Shares in China fell on signs that widespread lockdowns could once again become commonplace as the world’s second-largest economy deals with its biggest Covid outbreak since the start of the pandemic two years ago.

Hong Kong’s Hang Seng index fell 3.7 per cent and China’s CSI 300 index dropped 1.7 per cent after 17.5mn residents of Shenzhen were put under lockdown to contain a surge in cases of the Omicron variant of Covid-19.

The measures followed on the heels of similar measures in Changchun, a city of 9mn in north-east China, with cases also rising in Shanghai and a number of other big cities.

China reported more than 1,800 infections of Covid-19 on Sunday, the most daily cases in two years, as authorities struggled to contain the country’s biggest outbreak since coronavirus emerged in Wuhan in 2020.

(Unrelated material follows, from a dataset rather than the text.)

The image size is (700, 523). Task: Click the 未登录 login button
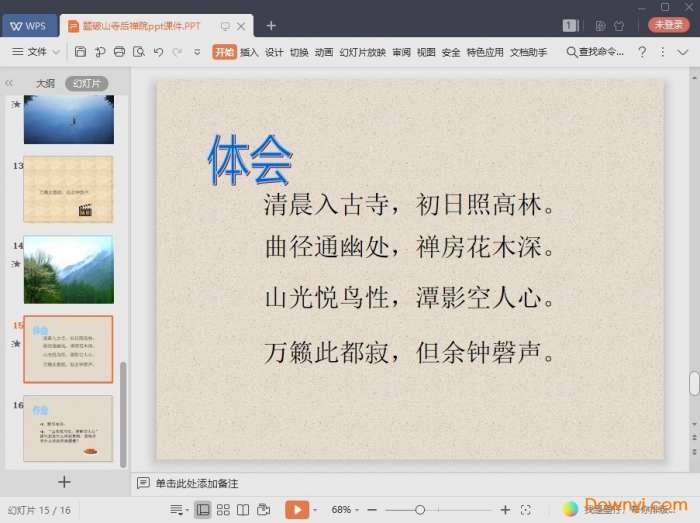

“If the lockdown is extended, China’s economic growth will be significantly affected,” said Raymond Yeung, chief economist for Greater China at ANZ. Yeung added that “half of China’s GDP and population will be impacted this time” and a one-week lockdown of the affected region could shave about 0.1 percentage points off the country’s economic growth this year.

Investors were already responding to the threat of economic and travel disruptions on Monday, with the Hang Seng Tech index of large Chinese technology stocks down almost 7 per cent and the Bloomberg China Gaming Market index tracking Macau casinos falling almost 9 per cent.

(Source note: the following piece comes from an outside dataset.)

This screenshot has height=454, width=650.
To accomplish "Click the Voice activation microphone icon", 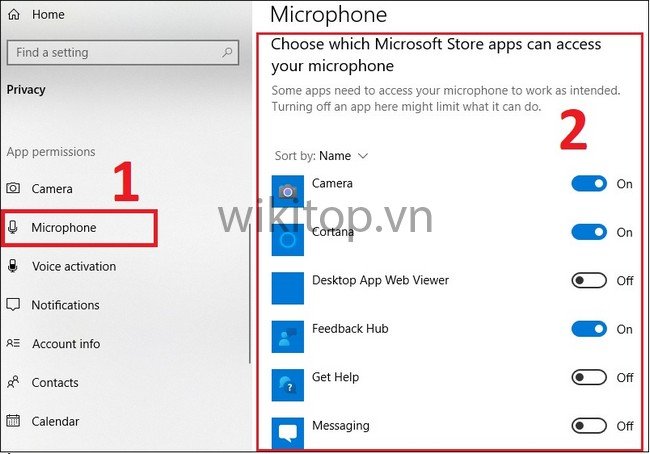I will (14, 267).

Elsewhere in Asia, Japan’s Topix rose 0.7 per cent and Australia’s S&P/ASX 200 climbed 1 per cent following tentative signs of movement in talks between Ukraine and Russia following Moscow’s invasion. Mykhailo Polodnyak, an adviser to Ukrainian president Volodymyr Zelensky, said Russian negotiators were “no longer making ultimatums, but are listening carefully to our proposals”.

Oil benchmarks also dropped on hopes that Russia was more willing to engage in serious negotiations with Ukraine.

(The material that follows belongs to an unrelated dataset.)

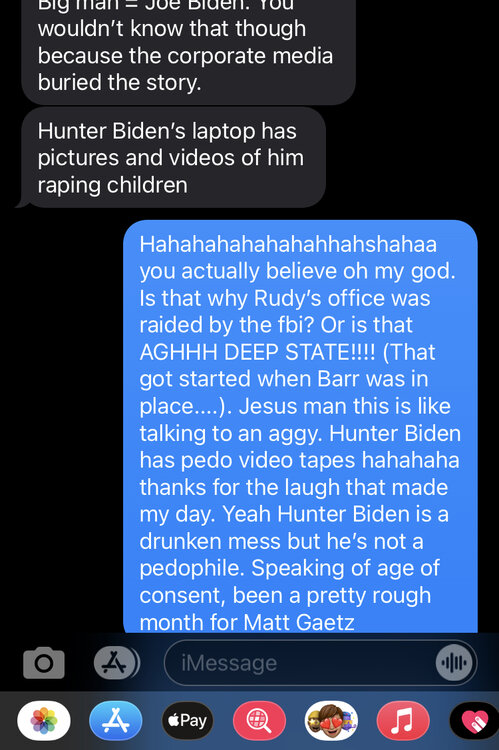Open Photos app in iMessage drawer
Screen dimensions: 499x750
[44, 720]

“If you compare the positions of both delegations at the talks at the start and now, then there has been substantial progress,” Leonid Slutsky, one of the Russian negotiators, said in an interview with RT Arabic.

Brent crude, the international benchmark, fell about 3 per cent to $109.46 a barrel and US marker West Texas Intermediate shed about as much to $106.17 following the signs of movement in talks.

“Oil prices continue to demonstrate volatility on the back of uncertain incremental supplies from outside of Russia, in addition to continuing geopolitical risk from the war,” said Kaushal Ramesh, senior analyst at Rystad Energy.

Futures tipped European shares to open higher, with the Euro Stoxx 50 set to rise 0.8 per cent. The S&P 500 was expected to increase 0.4 per cent.